PROVIDED PASSAGE:
>>>>

Existing examples are almost too numerous to count. Physicians for Social Responsibility (PSR), formed in 1961 by a handful of clinicians and associated scientists, mounted both public education and legislative campaigns to document the real medical, social, and global environmental consequences of the use of thermonuclear weapons.14,15 Those efforts continue, with chapters still in existence across the United States. Physicians for Human Rights (PHR),16 launched in 1986 by six clinicians and a lawyer sitting in the backyard of a suburban Boston house, set out to bring the skills of physicians and medical scientists to the documentation of human rights violations, crimes against humanity, violations of medical neutrality, torture, genocide, and other violations of international treaties on human rights and humanitarian crises. It now has global impact, with student chapters in medical schools and universities across this and other nations, and it is still mounting missions and issuing reports on current areas of conflict. (For their efforts, both PSR and PHR have shared in separate awards of the Nobel Peace Prize.)
Perhaps the most striking example is the creation by 20 clinicians in 1964 of the Medical Committee for Human Rights (MCHR) to serve as the medical arm of the Civil Rights Movement during that year’s Freedom Summer voter registration effort in Mississippi.17 MCHR brought hundreds of volunteer physicians, nurses, dentists, psychologists, social workers, and medical students into the state. Subsequently, MCHR formed chapters, involving clinicians and medical students, to work on civil rights and discrimination issues in their own institutions and communities.
It is important to note that all of these organizations mount programs to teach advocacy skills, legislative lobbying skills, and public education and media techniques to their professional and student members. These are useful operational tools.

<<<<

DATA EXCERPT:
>>>>

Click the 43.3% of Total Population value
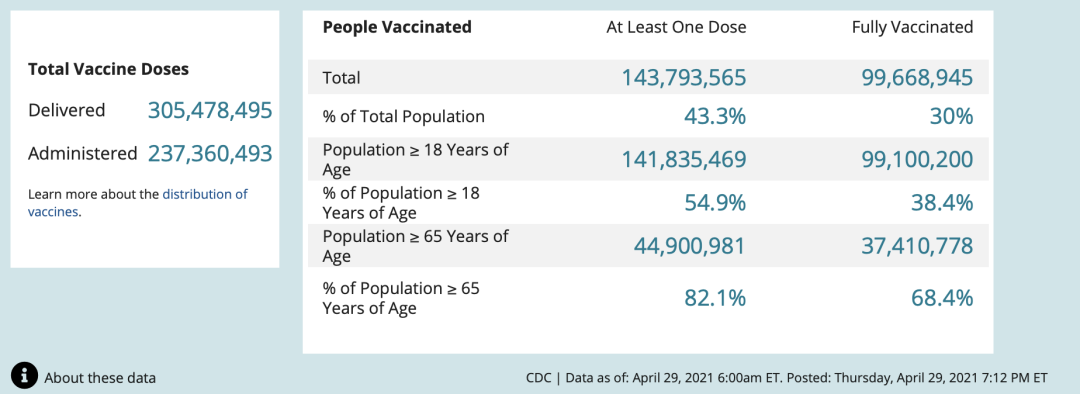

<<<<

YOUR TASKS:
A: Name each organization mentioned in the passage on clinicians' advocacy organizations, and give the year it was formed.
B: Pick up the passage on clinicians' advocacy organizations after its final sentence and continue it for another paragraph.
The listing has no connection to the passage on clinicians' advocacy organizations.

ANSWER SECTION:
A:
- Physicians for Social Responsibility (PSR), 1961
- Physicians for Human Rights (PHR), 1986
- Medical Committee for Human Rights (MCHR), 1964

B:
It seems likely to me that all such efforts will continue but will involve the relatively small percentage of clinicians, medical educators, and others who are willing to commit their time and energy. They will embody the anthropologist Margaret Mead’s observation that no one should ever underestimate the ability of small groups of determined and committed people to change the world.18 In my view, over the next half century they will need, most of all, to unpack the ghettos, the toxic urban concentrations of extreme poverty that have such dire health consequences. Ending residential segregation and affecting other communities’ racial/ethnic composition and income levels will in turn facilitate the integration of public schools and the broader availability of good opportunities for employment.19 Access to college, to medical education, and to other forms of professional training are already a part of the activist agenda and will continue to grow in importance, as will campaigns for universal health insurance coverage and for a legitimate governmental stake in care access, affordability, quality, and continuity. The time period I suggest is testimony both to the difficulty and the importance of these challenges. Collectively, all these efforts—within and outside the spheres of medicine—represent the real operative form of structural competency.